## PROBLEM TO SOLVE
Using the listing below, print the line containing "Toggle bulleted list in the editor", the line containing "Task: Open Clinical Queries", and each line between them, exactly and nothing else. Pictures stay out of the print.

## EXCERPTED RECORDS
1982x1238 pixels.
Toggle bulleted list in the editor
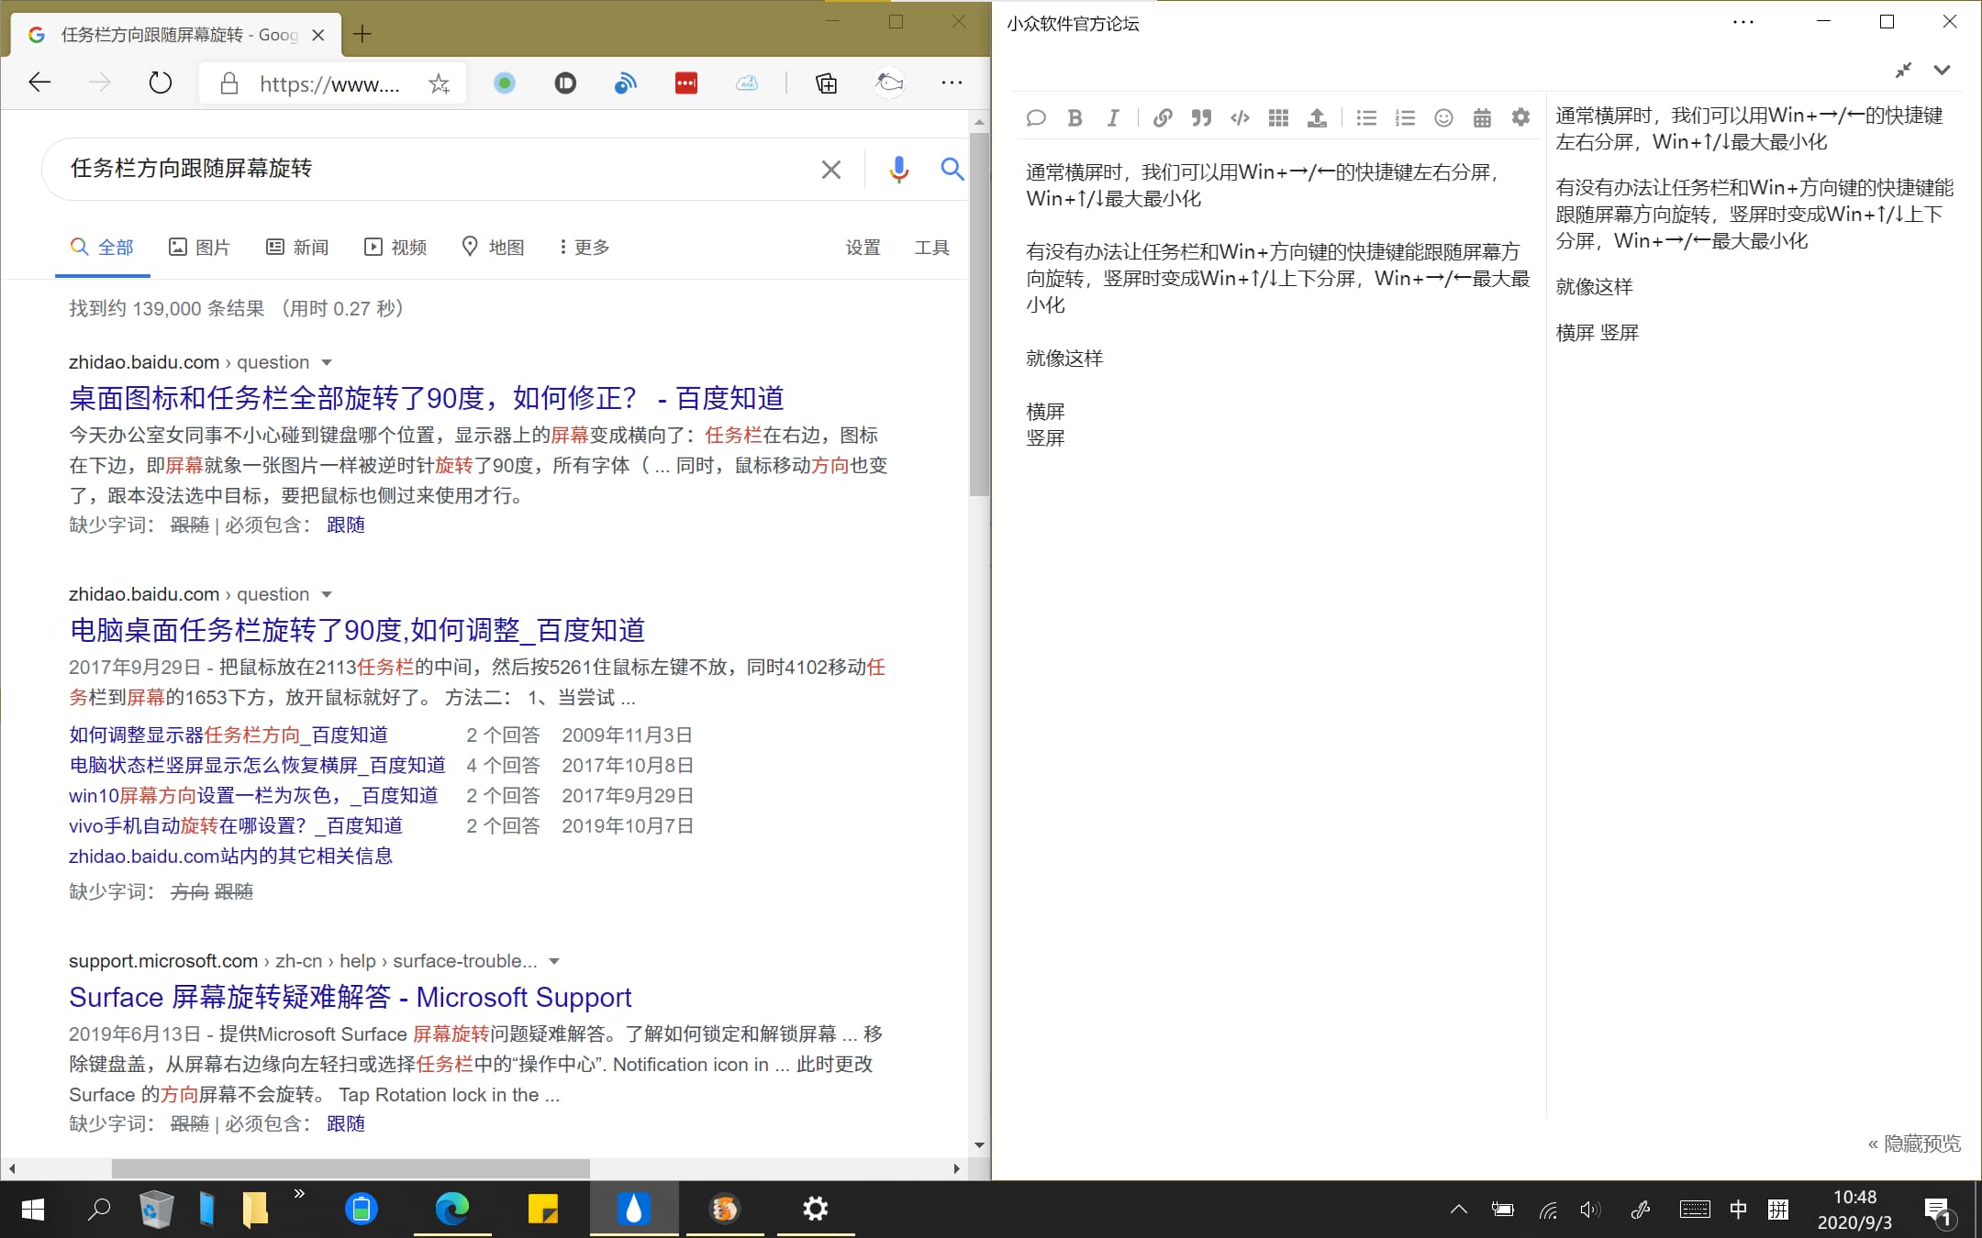[1366, 117]
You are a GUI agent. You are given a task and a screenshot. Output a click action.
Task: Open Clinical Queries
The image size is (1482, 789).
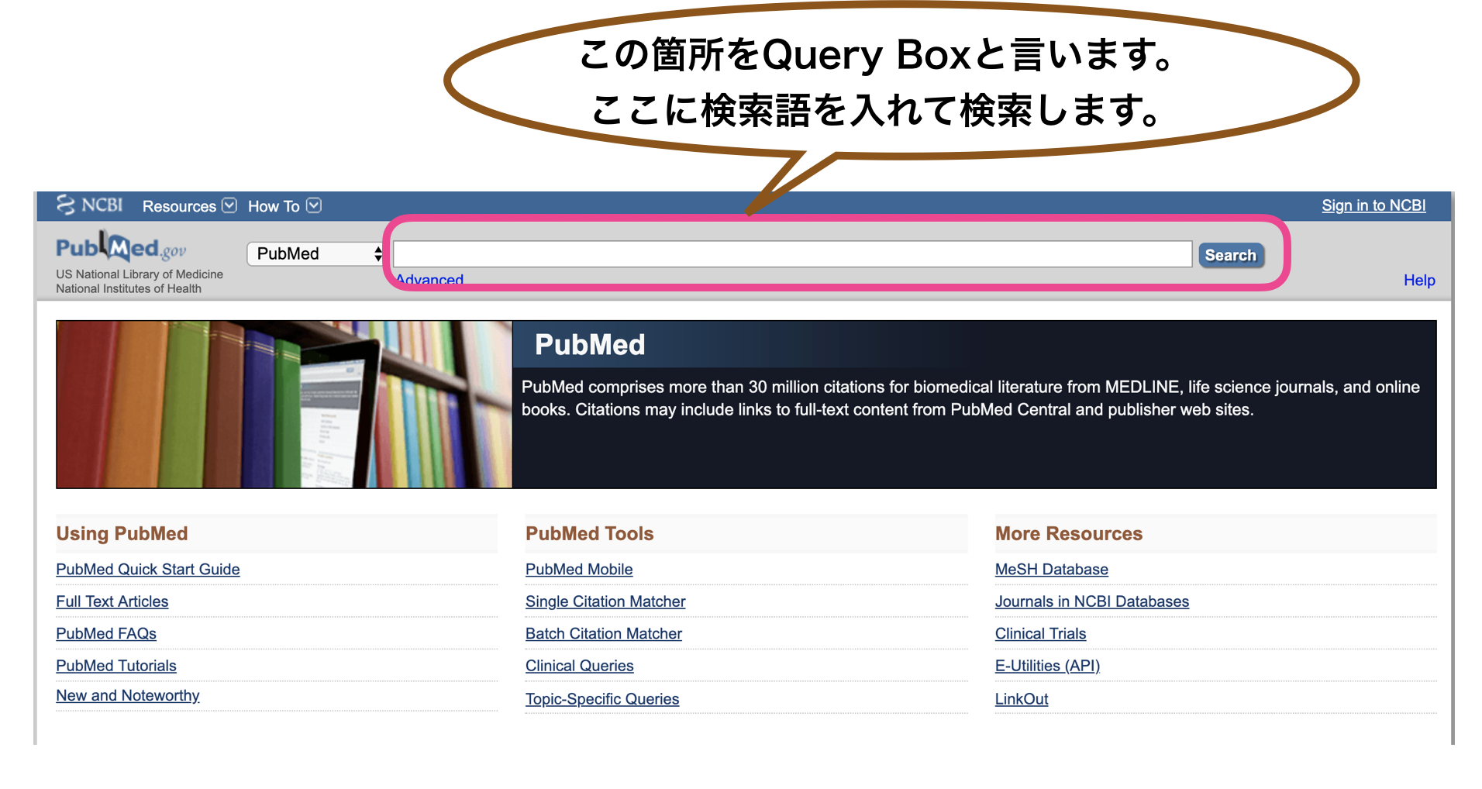pos(579,665)
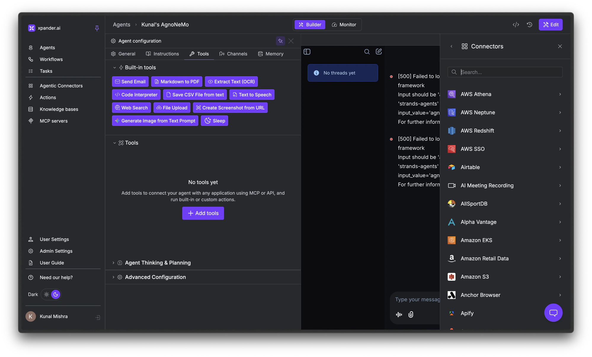Click the connectors search field
Viewport: 592px width, 357px height.
[505, 72]
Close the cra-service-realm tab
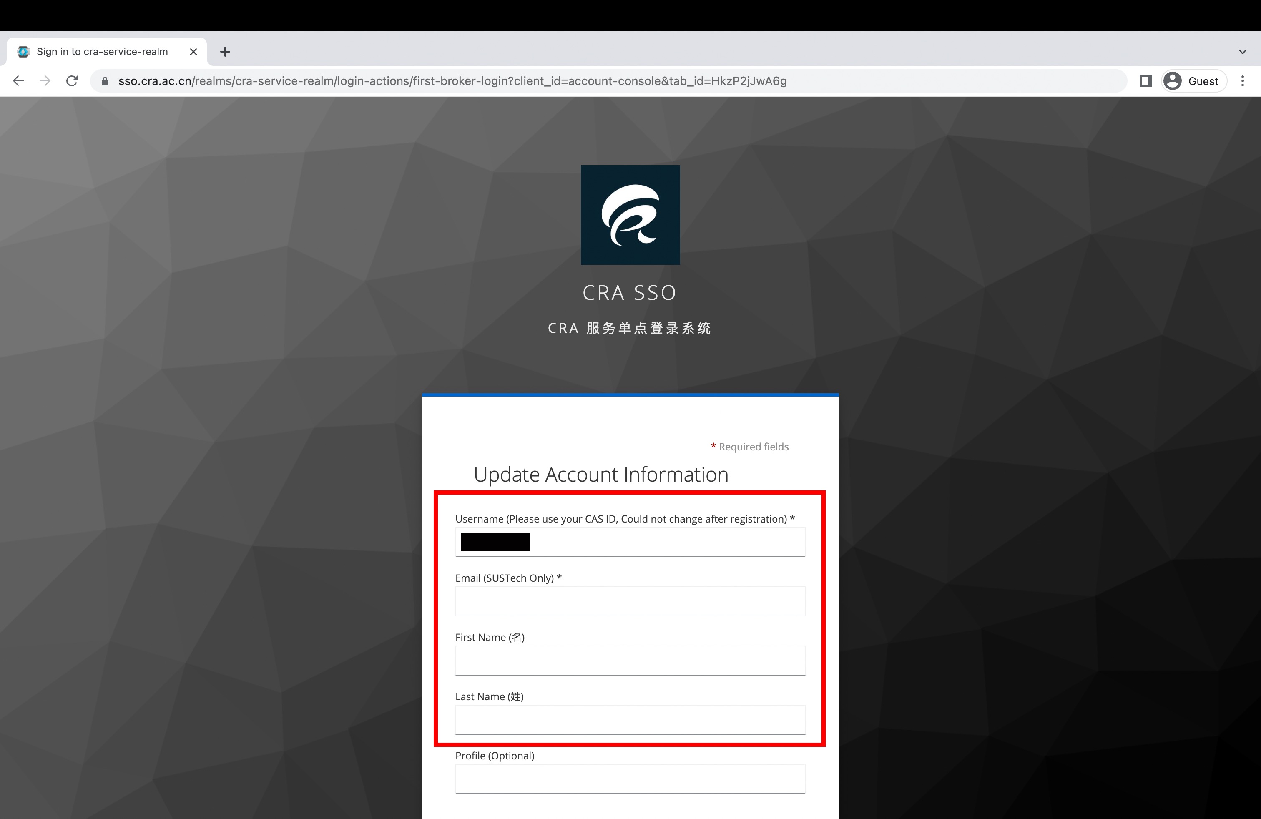The image size is (1261, 819). pos(193,51)
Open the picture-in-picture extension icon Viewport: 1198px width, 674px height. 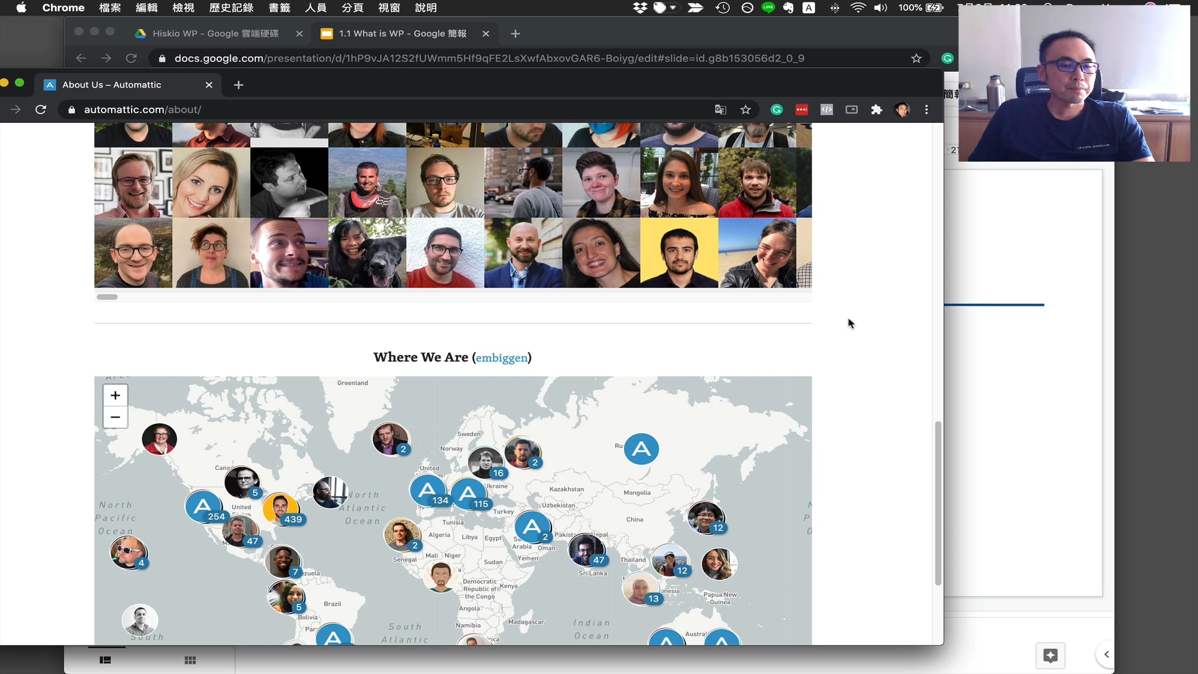coord(851,109)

## ANSWER FOR THIS EXERCISE
Toggle bulleted list in the editor
[1366, 117]
You are a GUI agent. You are given a task and a screenshot. Output a click action.
Task: Open Clinical Queries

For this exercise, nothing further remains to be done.